Le film est avant tout le portrait cynique et caustique d’un patron au grand cœur (en tout cas, en apparence). Il énonce des discours mielleux à ces employés, tente de sauver le couple d’un de ses employés, offre des places pour un ballet à l’agent de sécurité, trouve un emploi pour le fils délinquant d’un de ses ouvriers. Mais tout cela n’est que façade. Il ne s’agit que d’être parfait pour l’inspection par la commission. Il n’a à cœur que ses intérêts professionnels et privés. Quand personne ne regarde, il reluque une stagiaire, stalke sur Facebook, trompe sa femme, licencie ces salariés. Ces salariés sont en fait des sortes d’outils de réussites personnelles et professionnelles.

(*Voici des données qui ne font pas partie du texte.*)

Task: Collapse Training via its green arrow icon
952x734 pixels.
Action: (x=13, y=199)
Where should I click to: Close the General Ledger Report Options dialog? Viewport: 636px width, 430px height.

Jusqu’au moment où tout semble se dérégler. Les problèmes s’accumulent, son image de patron parfait s’effrite. Julio met son éthique de côté (s’il ne l’avait déjà pas fait avant) et sera désormais prêt à tout. Il peut tout perdre mais en réalité, c’est sa position sociale, professionnelle qui lui permettra de toujours garder la face. Face à lui et contre sa capacité de nuisance, ces employés ne pourront rien contre lui. Fernando León de Aranoa fait le choix d’une fin cynique, en tout cas en apparence. Car une personne, qui a plus de ressource que lui, réussira à le coincer.
Dans ce rôle, Javier Bardem fait des merveilles. C’est vraiment un très grand acteur. Son physique à la fois ‘Latin Lover’ et un peu ingrat fait qu’il est absolument excellent pour le rôle. Il joue aussi bien la roublardise que la compassion, la respectabilité que le mépris. Il s’est vieilli pour se donner l’aspect physique du notable de province respectable à la fois aisé, mais proche des gens en apparence. Et puis, il a un vrai tempérament comique.
Mais on aurait tort de ne parler que du talent comique de Javier Bardem. Car Fernando León de Aranoa a vraiment soigné son film. Il a un sens de l’espace, du cadre. En conséquence, le film contient des gags visuels très réussis. Il sait d’ailleurs faire tenir ses gags sur la longueur. Un exemple entre mille, la femme de Julio voudrait lui dire quelque chose d’important mais oublie systématiquement. Elle s’en souvient 45 minutes plus tard : la stagiaire avec laquelle Julio vient de coucher est en fait la fille d’un très bon ami perdu de vue !
‘El buen patron’ est donc une comédie très réussie, jamais facile, toujours pensée. Le film peut compter sur un acteur exceptionnel qui se donne à fond. Vu dans une salle quasi-pleine, le film semble avoir ravi les spectateurs autant que moi.